**YOUR INSTRUCTIONS**
According to the text about a walk down Regent St, what was the bus stop made of?

**TEXT PROVIDED**
Can you help me out? I’m trying to think of a word or phrase that means, when someone has done a job so well that the skill involved isn’t obvious or apparent; when you’ve done your job too well. If you think of one, i’ll tell you when to insert it..
So I was walking down Regent St today when I saw a bunch of people, tourists I presumed, taking photos and crowding around a bus stop. Who could they be snapping? Surely no A-Lister would be standing around waiting for a bus, unless they had banged their head and damaged the part of the brain that controls media-training memory. Or maybe it’s the latest evictee from Big Brother enjoying their brief ability to turn heads. As I got nearer it seemed like the tourists were taking photos of each other at the bus stop. Curiouser and curiouser, I stopped to nosey. Then I realised what was occurring. It was a bus stop made of Lego. Full-sized and grey, and not really looking like Lego, rather just like a real, ordinary bus stop. So, were it not for the sign saying –Lego Bus Stop – you would just walk past it, (or wait for a bus at it) because (get ready), this was obviously was a clear case of someone doing their job a bit too well, or to put it another way – Ok, insert your word now!

**Stored dataset rows**
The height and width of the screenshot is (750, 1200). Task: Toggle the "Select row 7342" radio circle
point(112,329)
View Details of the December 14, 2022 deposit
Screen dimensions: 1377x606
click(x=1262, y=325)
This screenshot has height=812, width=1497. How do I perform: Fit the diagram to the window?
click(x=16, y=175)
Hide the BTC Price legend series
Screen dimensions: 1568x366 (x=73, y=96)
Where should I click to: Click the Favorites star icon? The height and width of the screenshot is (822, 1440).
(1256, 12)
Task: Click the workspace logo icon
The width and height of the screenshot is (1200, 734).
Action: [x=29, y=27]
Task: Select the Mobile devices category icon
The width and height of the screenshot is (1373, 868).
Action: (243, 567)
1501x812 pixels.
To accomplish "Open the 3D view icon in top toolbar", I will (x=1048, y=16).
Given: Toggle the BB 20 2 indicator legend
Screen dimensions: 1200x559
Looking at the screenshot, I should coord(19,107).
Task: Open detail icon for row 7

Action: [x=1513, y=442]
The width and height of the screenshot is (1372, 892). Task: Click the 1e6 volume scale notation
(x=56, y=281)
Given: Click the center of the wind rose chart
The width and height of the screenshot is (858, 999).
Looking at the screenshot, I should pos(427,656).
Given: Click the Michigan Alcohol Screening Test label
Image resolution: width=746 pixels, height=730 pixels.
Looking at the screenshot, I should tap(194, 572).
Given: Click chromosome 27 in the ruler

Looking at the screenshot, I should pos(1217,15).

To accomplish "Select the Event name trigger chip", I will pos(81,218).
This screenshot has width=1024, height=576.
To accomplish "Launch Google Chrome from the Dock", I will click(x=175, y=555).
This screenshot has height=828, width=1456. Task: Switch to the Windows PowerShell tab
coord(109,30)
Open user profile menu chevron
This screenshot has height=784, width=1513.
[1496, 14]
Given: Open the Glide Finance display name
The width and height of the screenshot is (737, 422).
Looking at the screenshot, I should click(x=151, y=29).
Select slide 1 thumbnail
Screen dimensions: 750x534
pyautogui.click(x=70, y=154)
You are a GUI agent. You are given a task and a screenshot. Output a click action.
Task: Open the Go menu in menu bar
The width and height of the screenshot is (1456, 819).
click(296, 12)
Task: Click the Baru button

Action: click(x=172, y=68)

**SOLUTION TO THE PROBLEM**
Lego.